Era uma vez um conto que contava o mundo inteiro
Era uma vez um conto que contava o mundo inteiro. Na verdade
não era só um,mas muitos os contos que enchiam o mundo com as suas
histórias de meninas desobedientes e lobos sedutores, de sapatinhos de cristal e
príncipes apaixonados, de gatos astutos e soldadinhos de chumbo, de
gigantes bonacheirões
e fábricas de chocolate. Encheram o mundo de palavras, de
inteligência, de imagens, de personagens extraordinárias. Permitiram risos,
encantos e convívios. Carregaram-no de significado. E desde então os contos
continuam a multiplicar-se para nos dizerem mil e uma vezes: “Era uma vez um conto que
contava o mundo inteiro…”
Quando lemos, contamos ou ouvimos contos, cultivamos a
imaginação, como se fosse necessário dar-lhe treino para a mantermos em forma.
Um dia, sem que o saibamos certamente, uma dessas histórias entrará na nossa
vida para arranjar soluções originais para os obstáculos que se nos coloquem no
caminho.
Quando lemos, contamos ou ouvimos contos em voz alta,
estamos a repetir um ritual muito antigo que cumpriu um papel fundamental na
história da civilização: construir uma comunidade.

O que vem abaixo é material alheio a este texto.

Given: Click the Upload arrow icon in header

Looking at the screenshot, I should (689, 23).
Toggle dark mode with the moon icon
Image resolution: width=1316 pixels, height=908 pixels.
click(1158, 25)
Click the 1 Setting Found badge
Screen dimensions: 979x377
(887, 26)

À volta dos contos reuniram-se as
culturas, as épocas e as gerações, para nos dizerem que japoneses, alemães e
mexicanos são um só; como um só são os que viveram no século XVII e nós mesmos,
que lemos um conto na Internet; e os avós, os pais e os filhos. Os contos
chegam iguais aos seres humanos, apesar das nossas grandes diferenças, porque no
fundo todos somos os seus protagonistas.
Ao contrário dos organismos vivos, que nascem, reproduzem-se
e morrem, os contos são fecundos e imortais, em especial os da tradição
oral, que se adequam às circunstâncias e ao contexto do momento em que são
contados ou rescritos. E são contos que nos tornam seus autores quando os recontamos
ou ouvimos.
E também era uma vez um país cheio de mitos, contos e lendas
que viajaram durante séculos, de boca em boca, para mostrar a sua ideia
de criação, para narrar a sua história, para oferecer a sua riqueza cultural,
para aguçar a curiosidade e levar sorrisos aos lábios. Era igualmente um
país onde poucos habitantes tinham acesso aos livros. Mas isso é uma história
que já começou a mudar. Hoje os contos estão a chegar cada vez mais aos
lugares distantes do meu país, o México. E, ao encontrarem os seus leitores, estão a
cumprir o seu papel de criar comunidades, de criar famílias e de criar indivíduos
com maior possibilidade de serem felizes.